**TASK OBJECTIVE**
Below is a listing. Gather each line of it that contains "Code".

**DATA UNDER STUDY**
=-=-=-=-=
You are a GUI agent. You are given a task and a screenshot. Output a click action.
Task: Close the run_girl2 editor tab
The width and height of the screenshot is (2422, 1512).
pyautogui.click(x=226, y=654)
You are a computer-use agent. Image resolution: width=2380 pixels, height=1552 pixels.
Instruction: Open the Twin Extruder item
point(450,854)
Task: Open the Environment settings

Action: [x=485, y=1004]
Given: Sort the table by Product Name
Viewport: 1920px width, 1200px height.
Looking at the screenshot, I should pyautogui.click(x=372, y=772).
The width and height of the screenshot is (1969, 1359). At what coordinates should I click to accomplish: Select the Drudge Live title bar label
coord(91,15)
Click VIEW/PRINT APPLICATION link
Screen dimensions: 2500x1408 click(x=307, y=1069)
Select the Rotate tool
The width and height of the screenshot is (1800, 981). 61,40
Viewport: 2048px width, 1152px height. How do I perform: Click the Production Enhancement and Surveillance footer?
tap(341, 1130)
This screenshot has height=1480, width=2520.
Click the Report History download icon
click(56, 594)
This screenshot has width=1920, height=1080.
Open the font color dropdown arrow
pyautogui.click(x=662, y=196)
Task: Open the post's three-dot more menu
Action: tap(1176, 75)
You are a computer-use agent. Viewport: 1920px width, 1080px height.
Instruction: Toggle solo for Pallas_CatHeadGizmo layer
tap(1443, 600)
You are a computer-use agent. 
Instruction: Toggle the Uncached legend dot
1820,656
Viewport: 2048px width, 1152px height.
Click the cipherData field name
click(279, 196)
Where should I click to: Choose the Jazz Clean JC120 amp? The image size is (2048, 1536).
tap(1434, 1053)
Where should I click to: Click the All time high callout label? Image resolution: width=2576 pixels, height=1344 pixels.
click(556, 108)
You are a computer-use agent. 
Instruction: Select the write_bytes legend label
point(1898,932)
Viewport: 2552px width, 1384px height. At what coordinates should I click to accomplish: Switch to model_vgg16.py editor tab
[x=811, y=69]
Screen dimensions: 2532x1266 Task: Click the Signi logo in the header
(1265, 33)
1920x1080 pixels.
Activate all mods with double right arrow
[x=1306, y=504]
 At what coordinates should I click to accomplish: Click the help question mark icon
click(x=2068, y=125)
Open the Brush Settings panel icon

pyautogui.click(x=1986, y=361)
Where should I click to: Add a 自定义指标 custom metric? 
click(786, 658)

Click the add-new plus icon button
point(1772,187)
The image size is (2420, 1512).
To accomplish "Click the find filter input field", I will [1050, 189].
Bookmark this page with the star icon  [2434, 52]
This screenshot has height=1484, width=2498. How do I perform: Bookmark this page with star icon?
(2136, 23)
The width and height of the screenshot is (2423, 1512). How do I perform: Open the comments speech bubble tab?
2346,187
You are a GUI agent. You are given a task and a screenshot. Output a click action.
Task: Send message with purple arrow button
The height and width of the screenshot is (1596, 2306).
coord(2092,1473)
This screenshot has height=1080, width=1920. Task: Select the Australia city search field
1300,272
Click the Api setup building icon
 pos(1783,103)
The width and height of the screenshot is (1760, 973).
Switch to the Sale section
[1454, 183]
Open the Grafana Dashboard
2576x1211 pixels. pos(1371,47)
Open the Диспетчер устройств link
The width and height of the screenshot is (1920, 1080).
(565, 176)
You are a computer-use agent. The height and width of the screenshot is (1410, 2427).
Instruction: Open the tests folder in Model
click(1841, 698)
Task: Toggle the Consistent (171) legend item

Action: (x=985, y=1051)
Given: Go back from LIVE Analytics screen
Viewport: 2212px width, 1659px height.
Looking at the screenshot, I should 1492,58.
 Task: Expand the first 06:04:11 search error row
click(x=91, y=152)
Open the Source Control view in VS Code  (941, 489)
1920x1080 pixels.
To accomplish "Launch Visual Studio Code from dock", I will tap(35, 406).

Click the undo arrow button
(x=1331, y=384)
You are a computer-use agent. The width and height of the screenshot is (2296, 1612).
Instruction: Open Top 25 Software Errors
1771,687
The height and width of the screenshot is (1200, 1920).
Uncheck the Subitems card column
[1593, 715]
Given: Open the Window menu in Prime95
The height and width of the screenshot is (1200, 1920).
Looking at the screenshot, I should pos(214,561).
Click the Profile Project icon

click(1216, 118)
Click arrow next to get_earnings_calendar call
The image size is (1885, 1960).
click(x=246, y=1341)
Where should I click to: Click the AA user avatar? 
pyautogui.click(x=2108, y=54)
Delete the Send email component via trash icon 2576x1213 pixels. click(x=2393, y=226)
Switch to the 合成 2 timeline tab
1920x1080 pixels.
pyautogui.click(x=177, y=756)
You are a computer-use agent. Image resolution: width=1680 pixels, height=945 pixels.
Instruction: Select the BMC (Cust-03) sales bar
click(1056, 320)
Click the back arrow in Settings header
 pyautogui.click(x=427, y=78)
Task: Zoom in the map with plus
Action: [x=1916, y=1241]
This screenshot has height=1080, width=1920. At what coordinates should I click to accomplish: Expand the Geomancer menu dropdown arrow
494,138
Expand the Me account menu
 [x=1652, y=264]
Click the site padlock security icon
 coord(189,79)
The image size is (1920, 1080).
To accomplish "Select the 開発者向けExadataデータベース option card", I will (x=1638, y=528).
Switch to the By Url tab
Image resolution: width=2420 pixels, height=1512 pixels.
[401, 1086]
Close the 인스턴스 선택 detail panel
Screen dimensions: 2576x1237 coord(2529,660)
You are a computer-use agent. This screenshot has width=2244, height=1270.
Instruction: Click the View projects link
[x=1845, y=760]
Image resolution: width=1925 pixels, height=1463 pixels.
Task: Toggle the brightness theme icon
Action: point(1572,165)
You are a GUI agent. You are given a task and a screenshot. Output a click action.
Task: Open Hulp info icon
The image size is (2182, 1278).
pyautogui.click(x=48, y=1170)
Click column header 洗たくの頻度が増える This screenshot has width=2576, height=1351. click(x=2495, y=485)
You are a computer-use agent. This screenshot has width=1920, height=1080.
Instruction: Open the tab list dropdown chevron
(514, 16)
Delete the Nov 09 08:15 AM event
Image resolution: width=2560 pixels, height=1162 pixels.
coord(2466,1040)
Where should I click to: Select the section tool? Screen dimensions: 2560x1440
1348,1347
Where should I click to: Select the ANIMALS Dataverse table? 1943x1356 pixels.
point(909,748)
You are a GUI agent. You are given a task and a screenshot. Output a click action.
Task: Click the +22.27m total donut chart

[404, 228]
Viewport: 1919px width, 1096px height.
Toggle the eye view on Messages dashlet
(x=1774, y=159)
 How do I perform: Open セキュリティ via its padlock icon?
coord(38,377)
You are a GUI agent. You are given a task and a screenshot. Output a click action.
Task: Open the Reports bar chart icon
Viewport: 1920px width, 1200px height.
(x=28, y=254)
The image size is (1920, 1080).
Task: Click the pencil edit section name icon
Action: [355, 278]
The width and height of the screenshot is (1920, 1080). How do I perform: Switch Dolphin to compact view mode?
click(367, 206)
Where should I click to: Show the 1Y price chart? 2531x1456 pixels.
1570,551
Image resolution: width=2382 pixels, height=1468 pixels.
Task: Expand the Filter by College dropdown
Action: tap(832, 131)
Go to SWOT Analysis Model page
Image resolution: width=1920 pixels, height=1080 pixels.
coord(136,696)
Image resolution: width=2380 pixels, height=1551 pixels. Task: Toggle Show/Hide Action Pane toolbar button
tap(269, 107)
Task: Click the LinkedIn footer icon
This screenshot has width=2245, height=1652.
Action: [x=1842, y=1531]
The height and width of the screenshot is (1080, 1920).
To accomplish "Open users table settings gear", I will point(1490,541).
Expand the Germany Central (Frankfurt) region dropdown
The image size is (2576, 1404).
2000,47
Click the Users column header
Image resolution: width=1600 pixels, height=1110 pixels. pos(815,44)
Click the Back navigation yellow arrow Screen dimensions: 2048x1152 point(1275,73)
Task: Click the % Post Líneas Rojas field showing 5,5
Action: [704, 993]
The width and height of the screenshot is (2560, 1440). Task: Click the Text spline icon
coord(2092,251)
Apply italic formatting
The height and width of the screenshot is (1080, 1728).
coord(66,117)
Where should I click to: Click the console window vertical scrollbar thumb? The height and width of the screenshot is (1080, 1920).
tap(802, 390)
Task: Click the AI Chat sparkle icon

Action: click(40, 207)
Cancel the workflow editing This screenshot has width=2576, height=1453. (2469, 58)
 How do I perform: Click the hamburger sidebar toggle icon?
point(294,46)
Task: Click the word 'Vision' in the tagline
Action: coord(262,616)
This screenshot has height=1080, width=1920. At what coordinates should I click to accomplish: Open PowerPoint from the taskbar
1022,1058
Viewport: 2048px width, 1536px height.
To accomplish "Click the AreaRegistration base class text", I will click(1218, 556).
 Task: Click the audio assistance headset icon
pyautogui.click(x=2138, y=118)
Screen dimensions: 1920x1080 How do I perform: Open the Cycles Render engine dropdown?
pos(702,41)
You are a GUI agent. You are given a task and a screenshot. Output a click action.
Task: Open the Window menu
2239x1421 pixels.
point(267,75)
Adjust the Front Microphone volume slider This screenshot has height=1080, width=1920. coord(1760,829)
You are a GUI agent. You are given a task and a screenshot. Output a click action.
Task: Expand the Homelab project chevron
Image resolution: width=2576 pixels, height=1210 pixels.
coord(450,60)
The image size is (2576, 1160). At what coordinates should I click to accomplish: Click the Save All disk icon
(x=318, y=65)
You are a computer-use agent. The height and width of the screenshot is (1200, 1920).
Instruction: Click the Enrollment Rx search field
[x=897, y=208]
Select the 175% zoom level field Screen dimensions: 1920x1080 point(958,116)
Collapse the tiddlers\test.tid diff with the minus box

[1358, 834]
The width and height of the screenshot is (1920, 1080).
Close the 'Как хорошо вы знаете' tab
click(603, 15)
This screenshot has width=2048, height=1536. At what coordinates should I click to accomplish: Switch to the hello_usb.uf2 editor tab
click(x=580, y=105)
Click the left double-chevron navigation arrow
=-=-=-=-=
**RESPONSE FOR THIS EXERCISE**
Open the Source Control view in VS Code  (941, 489)
To accomplish "Launch Visual Studio Code from dock", I will tap(35, 406).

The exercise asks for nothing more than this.